Exercise directions |
Write each entry again exactly as shown, but without the images it holds.
^^^^
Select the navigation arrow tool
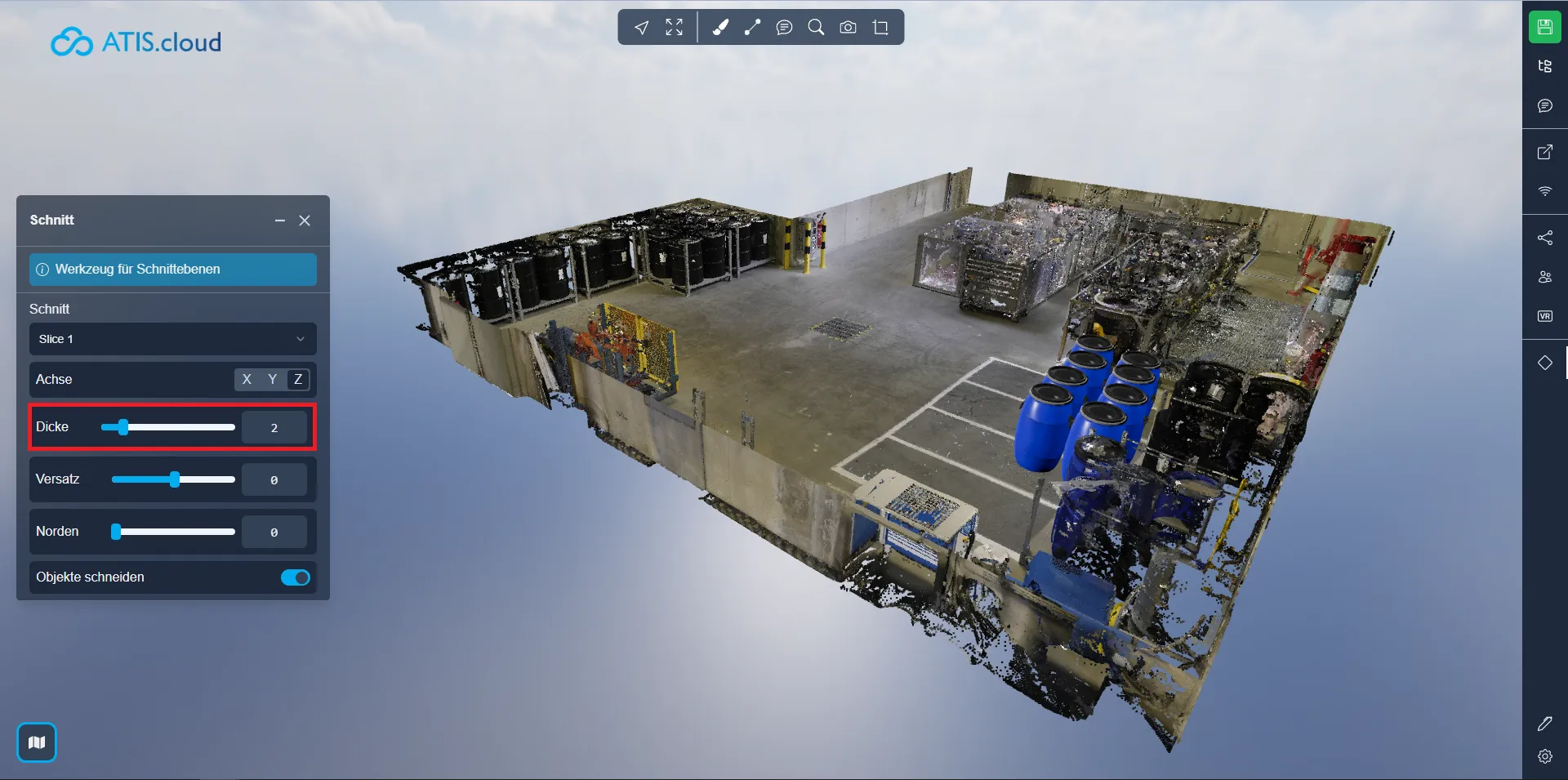1568x780 pixels. [642, 28]
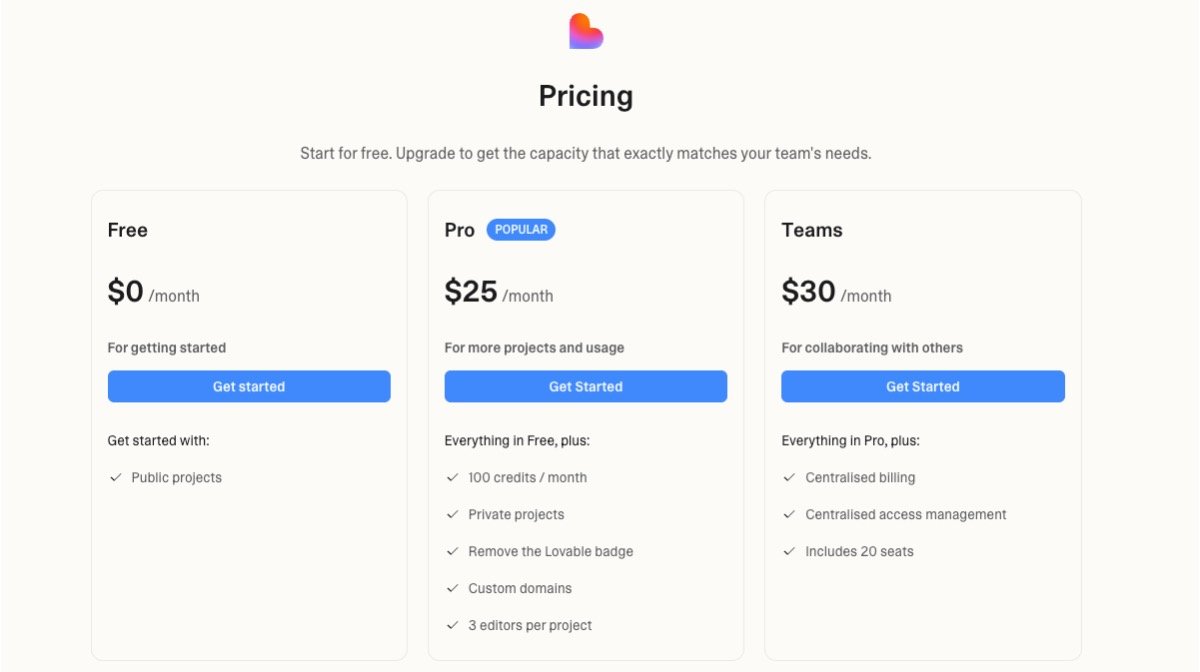
Task: Click the checkmark next to 100 credits / month
Action: [453, 478]
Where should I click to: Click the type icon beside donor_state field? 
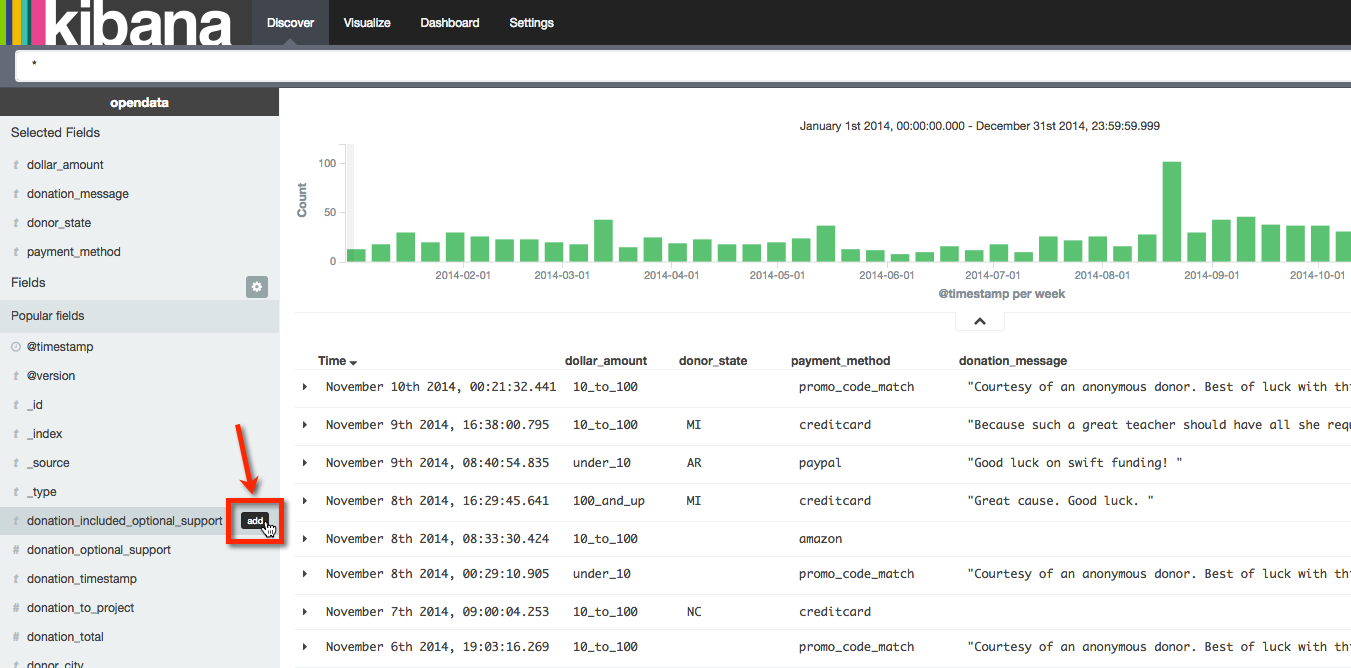point(16,223)
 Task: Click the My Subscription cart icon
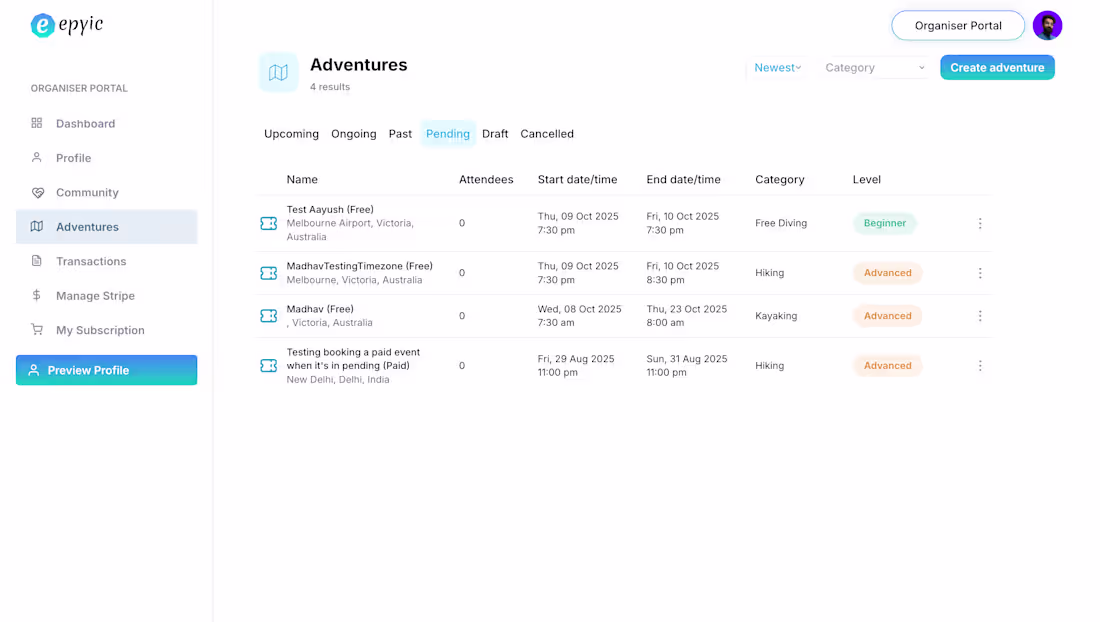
^^^^
Reply to the exercise |
Select the navigation arrow tool
1568x780 pixels. [642, 28]
Task: Click the checkmark next to 100 credits / month
Action: [453, 478]
Where should I click to: Click the type icon beside donor_state field? 
point(16,223)
 Task: Click the My Subscription cart icon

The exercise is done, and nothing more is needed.